In 2021, there’s no excuse for media failing to recognize bad-faith disinformation campaigns targeting journalists
AP’s apparent decision to fire Emily Wilder over her support for Palestinian human rights was the latest example of media outlets and institutions caving to a right-wing harassment campaign and firing a journalist
Written by Courtney Hagle & Chloe Simon
Published
Last week, The Associated Press fired Emily Wilder, a recent hire who graduated from Stanford in 2020, in an apparent response to her past pro-Palestinian activism. The decision to fire Wilder showed AP’s willingness to cave to a right-wing disinformation campaign, led by the Stanford College Republicans, that targeted Wilder. Wilder is the latest example of journalists and other figures who have been fired or professionally harmed for their support of Palestinian human rights; it is also part of a larger pattern of right-wing agitators targeting individuals on the left -- often women or people of color -- who speak out in support of racial and social justice issues deemed unacceptable by the right.
The attacks on Wilder and her subsequent firing
The attacks on Wilder began when the Stanford College Republicans -- a right-wing student organization at her alma mater -- began to tweet about Wilder’s old statements supporting Palestinians and criticizing Israel, as well as her past activism with groups such as Students for Justice in Palestine. The attacks were swiftly picked up by right-wing media agitators like The Washington Free Beacon, The Federalist, and Fox News, ultimately reaching Sen. Tom Cotton (R-AK), who also attacked AP on Twitter.

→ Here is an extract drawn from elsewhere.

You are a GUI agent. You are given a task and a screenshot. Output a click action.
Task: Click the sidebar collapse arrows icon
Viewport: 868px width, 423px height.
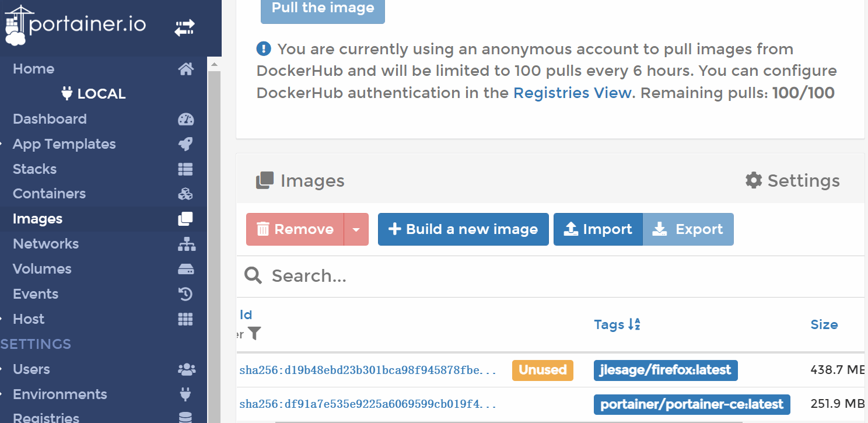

These outlets insinuated that Wilder -- who is Jewish and received Orthodox schooling growing up -- is antisemitic for her pro-Palestinian support. They also insidiously attempted to link her hiring to the Israeli government bombing of the AP’s media offices in Gaza only a few days before; Israel has said it targeted the building because it housed Hamas military intelligence, though there is no known evidence to support that claim. The Free Beacon even wrote that “AP's objectivity [is] in question amid revelations it shared office space with Hamas.”
Almost two weeks into her job as a news associate, Wilder was fired from the wire service for unspecified “social media violations.'' (At a staff town hall, AP acknowledged that they made “mistakes in the process” and that they should “have done things differently,” but that they still “stand by” the decision.) Wilder said in an interview with the SFGate that an editor told her that there would not be trouble for “past activism” when the attacks initially surfaced. Wilder added that AP recommended to her that she remove the “Black Lives Matter” slogan that was in her Twitter bio, which she did.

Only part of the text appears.